Inhibition of FGF signaling increases the length of primary cilium in TRAMP-C2 cells. (A–E) Cilia were visualized in serum-starved cells by acetylated α-tubulin immunostaining and their length was measured using the ImageJ software. Black dots represent individual cilia; red bars show the mean values.
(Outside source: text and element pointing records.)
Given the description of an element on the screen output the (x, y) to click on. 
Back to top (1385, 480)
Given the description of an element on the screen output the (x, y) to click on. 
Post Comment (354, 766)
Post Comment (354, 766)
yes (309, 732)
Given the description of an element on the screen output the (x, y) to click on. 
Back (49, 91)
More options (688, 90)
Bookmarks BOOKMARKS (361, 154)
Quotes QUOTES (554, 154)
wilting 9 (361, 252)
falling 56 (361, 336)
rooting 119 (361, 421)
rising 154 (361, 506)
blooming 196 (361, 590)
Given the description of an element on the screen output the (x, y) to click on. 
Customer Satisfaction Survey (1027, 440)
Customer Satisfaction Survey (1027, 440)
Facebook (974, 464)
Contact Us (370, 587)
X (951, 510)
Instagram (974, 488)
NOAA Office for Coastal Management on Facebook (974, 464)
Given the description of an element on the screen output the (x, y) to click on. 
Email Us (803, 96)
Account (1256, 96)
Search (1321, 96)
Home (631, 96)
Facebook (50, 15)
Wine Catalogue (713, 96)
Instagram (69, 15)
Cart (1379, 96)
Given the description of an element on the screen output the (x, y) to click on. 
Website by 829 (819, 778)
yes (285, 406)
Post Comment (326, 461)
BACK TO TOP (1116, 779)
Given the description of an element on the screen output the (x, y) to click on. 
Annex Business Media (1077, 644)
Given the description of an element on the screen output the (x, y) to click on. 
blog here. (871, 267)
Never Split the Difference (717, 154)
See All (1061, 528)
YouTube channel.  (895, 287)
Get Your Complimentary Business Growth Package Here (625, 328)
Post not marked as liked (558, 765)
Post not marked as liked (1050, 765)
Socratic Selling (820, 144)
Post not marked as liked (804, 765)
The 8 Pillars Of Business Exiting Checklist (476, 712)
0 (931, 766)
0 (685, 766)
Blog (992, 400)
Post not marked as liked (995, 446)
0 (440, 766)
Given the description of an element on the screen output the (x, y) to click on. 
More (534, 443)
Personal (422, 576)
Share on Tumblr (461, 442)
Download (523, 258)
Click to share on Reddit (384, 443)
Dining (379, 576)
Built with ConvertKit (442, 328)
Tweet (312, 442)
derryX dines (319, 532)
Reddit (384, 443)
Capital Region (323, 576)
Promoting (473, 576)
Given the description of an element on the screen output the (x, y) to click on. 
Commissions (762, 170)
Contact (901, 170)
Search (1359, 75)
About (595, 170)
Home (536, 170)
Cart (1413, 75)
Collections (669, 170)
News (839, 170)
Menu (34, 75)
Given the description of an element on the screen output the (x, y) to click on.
Data were obtained from three independent experiments, *** p < 0.001, Student’s t-test; (A) primary cilium length in TRAMP-C2 cells overexpressing the C-terminal or the N-terminal fragment of human PTX3; (B) primary cilium length in mock_TRAMP-C2 and N-term-hPTX3-TRAMP-C2 cells treated for 48 h with 30 ng/mL FGF2; (C) primary cilium length in TRAMP-C2 cells treated for 48 h with recombinant PTX3 protein (66 nM) or with anti-FGFR1 single-chain antibody fragment scFv-RR-C2 (300 nM); (D) primary cilium length in TRAMP-C2 cells treated for 48 h with the tyrosine kinase FGFR inhibitors PD173074 (100 nM), SU5402 (100 nM), or BGJ398 (100 nM); (E) primary cilium length in TRAMP-C2 treated for 48 h with the MAPK inhibitors PD98059 (10 µM) or U0126 (1.0 µM) or with the PI3K inhibitors LY294002 (10 µM) or perifosine (1.0 µM).